Нечто подобное происходило и с моей старшей сестрой. Она готовилась поступать на географический факультет, и на стене в нашей комнате висели две большие карты: СССР и карта мира. Сестра заучивала названия, которые должна была сдавать на экзаменах, а я глядел на карту своей Родины, испытывая невероятную гордость оттого, что живу в самой большой, счастливой и свободной стране мира, и мне хотелось объездить ею всю, все увидеть, запомнить, побывать на Карпатах и на Курилах, на Ямале и на Памире, а потом путешествовать дальше по всему миру, пока еще частично враждебному ей, но должному однажды признать ее превосходство. И странным образом мне хотелось присоединить к СССР еще какую-нибудь территорию. Велика была моя страна, но ей не помешало бы стать больше. Особенно нравился мне похожий на тигра Скандинавский полуостров, а еще почему-то Иран. Это было как бы продолжением игры в ножики, которой мы были в автозаводском детстве увлечены – чертили большой круг, делили его на равные сектора, а потом нападали друг на друга, отрезая у соседей куски земли, заключали договоры, а потом их нарушали, и никто за пределами игры не обижался – такими были ее правила.

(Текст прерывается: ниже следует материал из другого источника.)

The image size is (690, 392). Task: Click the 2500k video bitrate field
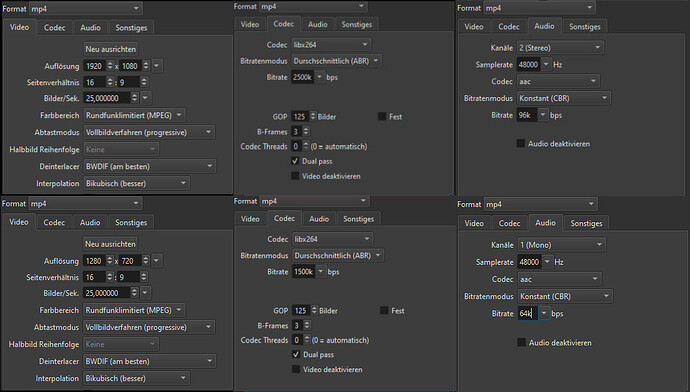(303, 77)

На Автозаводской была география, но не было истории. То есть не так конечно, история была, и какая – советская, индустриальная, гордая, парадная, но здесь не было истории прежней, и все следы существовавшей на этой земле реликтовой Тюфелевой рощи, принадлежавшей царскому дворцу, урочище в излучине реки, богатые дачи, охотничьи угодья, пруд, в котором утопилась карамзинская бедная Лиза и московские дамы рвали ландыши, оплакивали, а иные и повторяли ее судьбу – всё это было уничтожено новым временем. Даже не советским, а предсоветским, предреволюционным, органично перетекшим в советскую индустриализацию. Ничего древнего, старомосковского, купеческого, дворянского, бабушкиного и дедушкиного тут не было, за исключением разве что Симонова монастыря, но от старинной обители остались только могучие стены, которые терялись в окружении заводов, сталинских домов и домов более поздней постройки, труб, высоких бетонных заборов, мостов, а всё остальное, включая могильные надгробья, было разрушено и частично пошло на постройку нового. То, что на территории завода «Динамо» стояла церковь, в которой были погребены русские воины Пересвет и Ослябя, сражавшиеся с ордынцами на Куликовом поле, то, что в Симоновом монастыре подвизался Кирилл Белозерский, – всё это я узнавал много позже, как позже открывал для себя древнюю Москву, но она не была для меня родной в буквальном смысле этого слова. Родной была фабричная слобода, безбожная, по-своему жестокая, со своей шпаной, своим блатняком, дерущимися улицами и дворами.